→ Tarefas:
1. Na entrevista sobre o setor nuclear, qual empresa era responsável pela construção das usinas nucleares na época?
2. Prossiga com a entrevista sobre o setor nuclear a partir da última frase apresentada.

→ Texto fornecido:
....

BLOG: O que achava da participação dos militares no setor? Era cordialmente recebida pelos assessores de imprensa na época?
RAMONA: Como disse anteriormente, na época do acordo nuclear, o Brasil não necessitava de energia nuclear para gerar energia. Esse acordo com a Alemanha na época foi feito pelo governo militar com a única finalidade de dar acesso ao Brasil da tecnologia nuclear, o que acabou levando a elevados prejuízos. Na minha época não cheguei a lidar com militares diretamente no setor nuclear, meus contatos eram executivos de Furnas que na ocasião era responsável pela construção das usinas nucleares e a antiga Nuclebras que reunia as empresas que desenvolviam o chamado ciclo do urânio, da matéria-prima para o funcionamento das usinas. As empresas ligadas à Nuclebras cuidavam desde a extração do urânio, produção do yellowcake, as demais etapas até o enriquecimento do urânio, e preparação das pastilhas do urânio que são colocadas no núcleo do reator da usina para geração de energia.

....

→ Dados disponíveis:
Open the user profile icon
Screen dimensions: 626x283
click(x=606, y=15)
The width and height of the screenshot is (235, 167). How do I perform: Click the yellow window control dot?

....

→ Respostas escritas:
1. Furnas.

2.
BLOG: Alguma cobertura marcou a sua trajetória? Algum furo de reportagem? Lembra?
RAMONA: Bom, pode se dizer que acompanhei o desenvolvimento do programa nuclear brasileiro desde o início. Visitei a usina de Angra 1, construída pela americana Westinghouse, no final de sua construção, vi o núcleo da usina antes de ser ligada. Depois acompanhei o périplo que foi sua operação. A usina tinha muitos defeitos e chegou a ser chamada de usina vaga-lume na época. Acompanhei e cobrir a construção de Angra II, a discussão de colocar estacas no solo para reforçar o terreno. E acompanhei a novela, que não acabou de Angra III, que começou a ser construída em 1986 e até agora não foi concluída. Nos longos anos em que as obras não saíram do papel fiz várias matérias com as centenas de equipamentos já comprados que estão armazenados em um galpão. Vi o trabalho de tentar preservar esses equipamentos. Não sei agora que como estão, as obras chegaram a ser reiniciadas no início dos anos 2000, mas foram paralisadas desde 2015 por ter parte dos contatos também envolvidos em casos de corrupção revelados pela operação Lava-Jato.
BLOG: Havia algum tipo de preconceito ou machismo por ser repórter mulher? Alguma agressividade por parte de assessores ou entrevistados da área nuclear?
RAMONA: Confesso que nunca senti isso. Sempre fui tratada com respeito pelos executivos com quem tratava.
BLOG: Passou algum sufoco em coberturas? Como não havia internet, como analisa as dificuldades daquela época?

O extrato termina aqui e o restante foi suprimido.